Work instruction:
Could you set down exactly the lines of the data below, starting at the one that holds "Image resolution: width=1568" and ending at the one that holds "Click the Nhập số reset input", both included, and only those?

Data excerpts:
○ ○ ○
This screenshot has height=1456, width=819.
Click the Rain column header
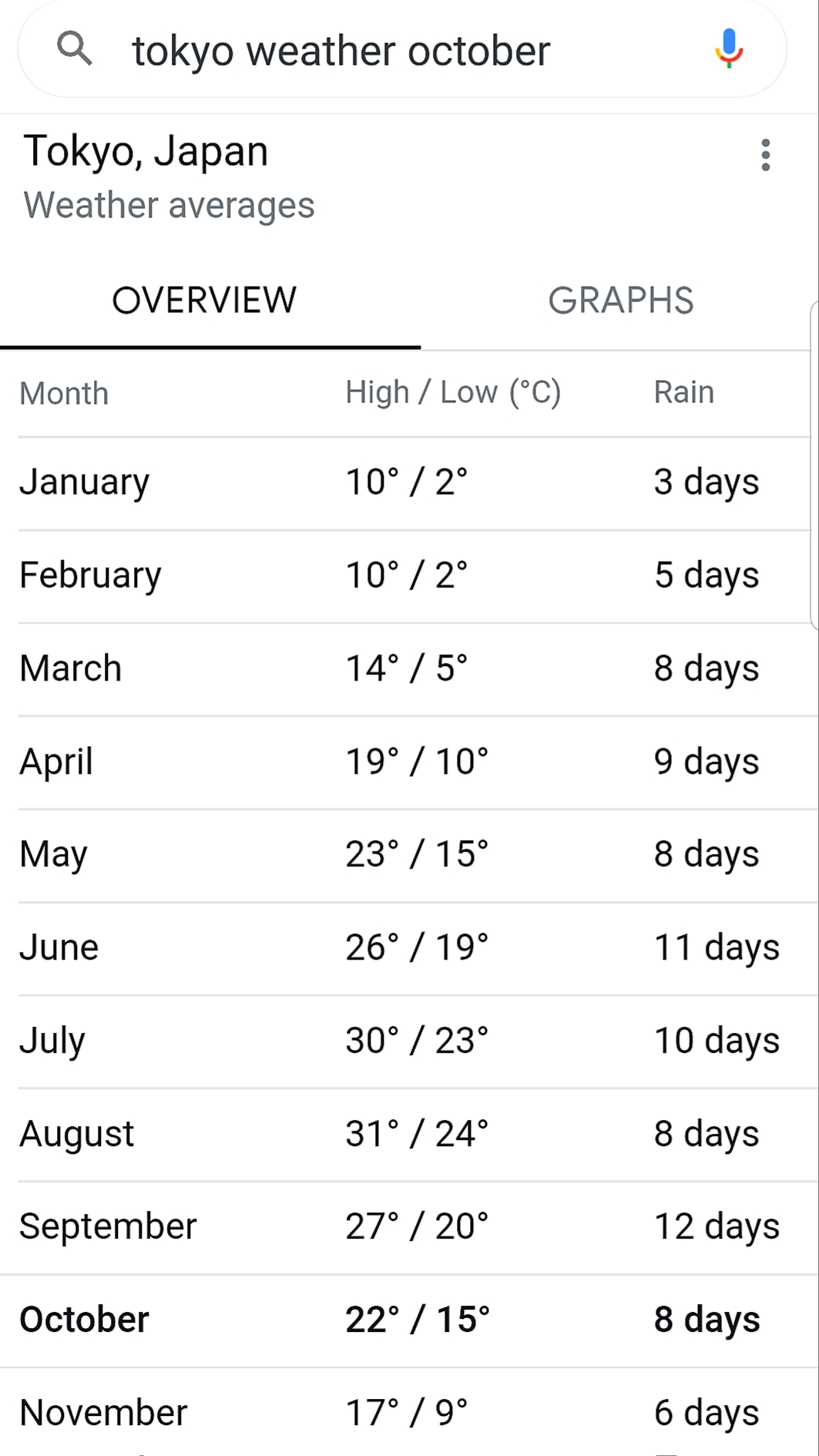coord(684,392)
○ ○ ○
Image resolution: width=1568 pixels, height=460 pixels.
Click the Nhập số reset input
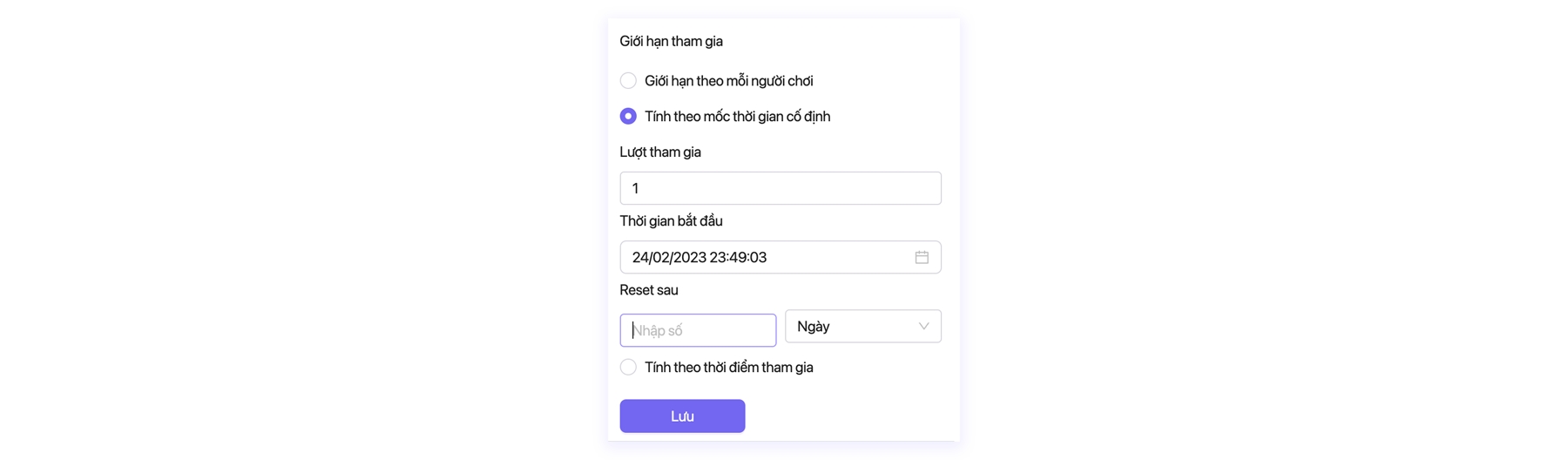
○ ○ ○
Exercise response:
Image resolution: width=1568 pixels, height=460 pixels.
Click the Nhập số reset input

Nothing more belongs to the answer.